• [RECORDS FOR THE EXERCISE]:
============

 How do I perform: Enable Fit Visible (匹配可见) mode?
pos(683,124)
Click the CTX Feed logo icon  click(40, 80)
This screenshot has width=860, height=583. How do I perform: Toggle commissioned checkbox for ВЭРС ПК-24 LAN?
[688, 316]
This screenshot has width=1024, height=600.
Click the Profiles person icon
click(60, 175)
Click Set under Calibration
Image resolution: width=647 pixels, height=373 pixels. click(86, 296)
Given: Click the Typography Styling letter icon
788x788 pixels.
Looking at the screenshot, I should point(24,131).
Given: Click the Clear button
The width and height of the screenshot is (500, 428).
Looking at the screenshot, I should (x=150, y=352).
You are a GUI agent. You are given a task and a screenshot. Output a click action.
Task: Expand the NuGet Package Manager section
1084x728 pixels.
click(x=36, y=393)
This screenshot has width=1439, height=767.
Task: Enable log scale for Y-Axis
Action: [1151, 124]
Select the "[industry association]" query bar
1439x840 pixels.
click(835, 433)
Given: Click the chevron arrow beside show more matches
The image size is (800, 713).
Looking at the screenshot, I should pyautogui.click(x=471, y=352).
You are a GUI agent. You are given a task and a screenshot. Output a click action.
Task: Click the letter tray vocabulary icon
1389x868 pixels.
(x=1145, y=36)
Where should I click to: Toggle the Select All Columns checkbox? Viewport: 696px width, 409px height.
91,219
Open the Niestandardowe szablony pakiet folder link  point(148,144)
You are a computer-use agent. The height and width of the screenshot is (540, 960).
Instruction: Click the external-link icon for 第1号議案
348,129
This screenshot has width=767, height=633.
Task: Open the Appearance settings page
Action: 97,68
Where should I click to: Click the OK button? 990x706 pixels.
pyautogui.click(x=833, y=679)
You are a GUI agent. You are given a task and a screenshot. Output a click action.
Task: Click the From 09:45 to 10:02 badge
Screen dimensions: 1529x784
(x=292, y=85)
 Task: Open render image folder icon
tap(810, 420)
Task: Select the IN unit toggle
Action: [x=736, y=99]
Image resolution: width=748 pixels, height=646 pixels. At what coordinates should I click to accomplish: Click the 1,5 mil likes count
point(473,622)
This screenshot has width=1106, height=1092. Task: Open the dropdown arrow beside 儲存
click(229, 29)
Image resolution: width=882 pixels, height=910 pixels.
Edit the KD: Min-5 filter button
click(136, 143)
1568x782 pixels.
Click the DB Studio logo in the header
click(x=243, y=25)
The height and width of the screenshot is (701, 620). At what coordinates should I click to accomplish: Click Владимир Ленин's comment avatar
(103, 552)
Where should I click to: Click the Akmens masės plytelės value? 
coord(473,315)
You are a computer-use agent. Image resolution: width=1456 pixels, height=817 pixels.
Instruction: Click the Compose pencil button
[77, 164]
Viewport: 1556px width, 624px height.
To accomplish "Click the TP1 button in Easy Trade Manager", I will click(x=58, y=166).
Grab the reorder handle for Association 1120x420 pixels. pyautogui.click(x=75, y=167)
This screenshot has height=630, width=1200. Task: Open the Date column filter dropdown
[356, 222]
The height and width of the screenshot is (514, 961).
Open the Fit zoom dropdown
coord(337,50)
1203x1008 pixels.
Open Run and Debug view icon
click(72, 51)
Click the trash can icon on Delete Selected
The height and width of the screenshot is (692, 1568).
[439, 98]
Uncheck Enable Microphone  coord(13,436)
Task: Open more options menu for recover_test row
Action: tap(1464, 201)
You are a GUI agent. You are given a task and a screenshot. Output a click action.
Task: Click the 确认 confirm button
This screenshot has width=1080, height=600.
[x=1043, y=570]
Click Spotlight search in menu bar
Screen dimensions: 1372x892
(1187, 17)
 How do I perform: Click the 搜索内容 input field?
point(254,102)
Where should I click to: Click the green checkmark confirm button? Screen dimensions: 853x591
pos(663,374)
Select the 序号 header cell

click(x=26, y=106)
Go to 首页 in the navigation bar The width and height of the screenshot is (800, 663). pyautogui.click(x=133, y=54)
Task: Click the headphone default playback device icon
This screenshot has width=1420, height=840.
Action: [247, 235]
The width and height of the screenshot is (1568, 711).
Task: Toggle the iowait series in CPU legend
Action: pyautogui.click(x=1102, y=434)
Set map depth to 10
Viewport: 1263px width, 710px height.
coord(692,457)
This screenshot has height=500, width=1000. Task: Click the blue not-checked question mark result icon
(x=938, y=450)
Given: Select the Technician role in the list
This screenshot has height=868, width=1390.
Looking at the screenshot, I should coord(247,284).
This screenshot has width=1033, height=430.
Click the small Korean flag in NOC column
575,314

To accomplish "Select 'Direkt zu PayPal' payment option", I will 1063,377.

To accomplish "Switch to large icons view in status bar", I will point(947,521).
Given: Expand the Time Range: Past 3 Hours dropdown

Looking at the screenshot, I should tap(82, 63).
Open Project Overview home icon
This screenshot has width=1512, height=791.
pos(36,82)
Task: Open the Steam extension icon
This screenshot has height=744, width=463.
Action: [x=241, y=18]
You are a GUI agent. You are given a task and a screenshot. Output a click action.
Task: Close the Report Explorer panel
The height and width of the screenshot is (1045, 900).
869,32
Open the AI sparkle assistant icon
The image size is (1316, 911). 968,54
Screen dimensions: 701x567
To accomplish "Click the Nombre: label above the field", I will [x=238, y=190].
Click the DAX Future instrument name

============

• [DIRECTION]: Please revise the items above so that every "GUI agent" becomes "screen agent", leaving everything else unchanged.

• [SOLUTION TO THIS EXERCISE]:
 How do I perform: Enable Fit Visible (匹配可见) mode?
pos(683,124)
Click the CTX Feed logo icon  click(40, 80)
This screenshot has width=860, height=583. How do I perform: Toggle commissioned checkbox for ВЭРС ПК-24 LAN?
[688, 316]
This screenshot has width=1024, height=600.
Click the Profiles person icon
click(60, 175)
Click Set under Calibration
Image resolution: width=647 pixels, height=373 pixels. click(86, 296)
Given: Click the Typography Styling letter icon
788x788 pixels.
Looking at the screenshot, I should point(24,131).
Given: Click the Clear button
The width and height of the screenshot is (500, 428).
Looking at the screenshot, I should (x=150, y=352).
You are a screen agent. You are given a task and a screenshot. Output a click action.
Task: Expand the NuGet Package Manager section
1084x728 pixels.
click(x=36, y=393)
This screenshot has width=1439, height=767.
Task: Enable log scale for Y-Axis
Action: [1151, 124]
Select the "[industry association]" query bar
1439x840 pixels.
click(835, 433)
Given: Click the chevron arrow beside show more matches
The image size is (800, 713).
Looking at the screenshot, I should pyautogui.click(x=471, y=352).
You are a screen agent. You are given a task and a screenshot. Output a click action.
Task: Click the letter tray vocabulary icon
1389x868 pixels.
(x=1145, y=36)
Where should I click to: Toggle the Select All Columns checkbox? Viewport: 696px width, 409px height.
91,219
Open the Niestandardowe szablony pakiet folder link  point(148,144)
You are a computer-use agent. The height and width of the screenshot is (540, 960).
Instruction: Click the external-link icon for 第1号議案
348,129
This screenshot has width=767, height=633.
Task: Open the Appearance settings page
Action: 97,68
Where should I click to: Click the OK button? 990x706 pixels.
pyautogui.click(x=833, y=679)
You are a screen agent. You are given a task and a screenshot. Output a click action.
Task: Click the From 09:45 to 10:02 badge
Screen dimensions: 1529x784
(x=292, y=85)
 Task: Open render image folder icon
tap(810, 420)
Task: Select the IN unit toggle
Action: [x=736, y=99]
Image resolution: width=748 pixels, height=646 pixels. At what coordinates should I click to accomplish: Click the 1,5 mil likes count
point(473,622)
This screenshot has width=1106, height=1092. Task: Open the dropdown arrow beside 儲存
click(229, 29)
Image resolution: width=882 pixels, height=910 pixels.
Edit the KD: Min-5 filter button
click(136, 143)
1568x782 pixels.
Click the DB Studio logo in the header
click(x=243, y=25)
The height and width of the screenshot is (701, 620). At what coordinates should I click to accomplish: Click Владимир Ленин's comment avatar
(103, 552)
Where should I click to: Click the Akmens masės plytelės value? 
coord(473,315)
You are a computer-use agent. Image resolution: width=1456 pixels, height=817 pixels.
Instruction: Click the Compose pencil button
[77, 164]
Viewport: 1556px width, 624px height.
To accomplish "Click the TP1 button in Easy Trade Manager", I will click(x=58, y=166).
Grab the reorder handle for Association 1120x420 pixels. pyautogui.click(x=75, y=167)
This screenshot has height=630, width=1200. Task: Open the Date column filter dropdown
[356, 222]
The height and width of the screenshot is (514, 961).
Open the Fit zoom dropdown
coord(337,50)
1203x1008 pixels.
Open Run and Debug view icon
click(72, 51)
Click the trash can icon on Delete Selected
The height and width of the screenshot is (692, 1568).
[439, 98]
Uncheck Enable Microphone  coord(13,436)
Task: Open more options menu for recover_test row
Action: tap(1464, 201)
You are a screen agent. You are given a task and a screenshot. Output a click action.
Task: Click the 确认 confirm button
This screenshot has width=1080, height=600.
[x=1043, y=570]
Click Spotlight search in menu bar
Screen dimensions: 1372x892
(1187, 17)
 How do I perform: Click the 搜索内容 input field?
point(254,102)
Where should I click to: Click the green checkmark confirm button? Screen dimensions: 853x591
pos(663,374)
Select the 序号 header cell

click(x=26, y=106)
Go to 首页 in the navigation bar The width and height of the screenshot is (800, 663). pyautogui.click(x=133, y=54)
Task: Click the headphone default playback device icon
This screenshot has width=1420, height=840.
Action: [247, 235]
The width and height of the screenshot is (1568, 711).
Task: Toggle the iowait series in CPU legend
Action: pyautogui.click(x=1102, y=434)
Set map depth to 10
Viewport: 1263px width, 710px height.
coord(692,457)
This screenshot has height=500, width=1000. Task: Click the blue not-checked question mark result icon
(x=938, y=450)
Given: Select the Technician role in the list
This screenshot has height=868, width=1390.
Looking at the screenshot, I should coord(247,284).
This screenshot has width=1033, height=430.
Click the small Korean flag in NOC column
575,314

To accomplish "Select 'Direkt zu PayPal' payment option", I will 1063,377.

To accomplish "Switch to large icons view in status bar", I will point(947,521).
Given: Expand the Time Range: Past 3 Hours dropdown

Looking at the screenshot, I should tap(82, 63).
Open Project Overview home icon
This screenshot has width=1512, height=791.
pos(36,82)
Task: Open the Steam extension icon
This screenshot has height=744, width=463.
Action: [x=241, y=18]
You are a screen agent. You are given a task and a screenshot. Output a click action.
Task: Close the Report Explorer panel
The height and width of the screenshot is (1045, 900).
869,32
Open the AI sparkle assistant icon
The image size is (1316, 911). 968,54
Screen dimensions: 701x567
To accomplish "Click the Nombre: label above the field", I will [x=238, y=190].
Click the DAX Future instrument name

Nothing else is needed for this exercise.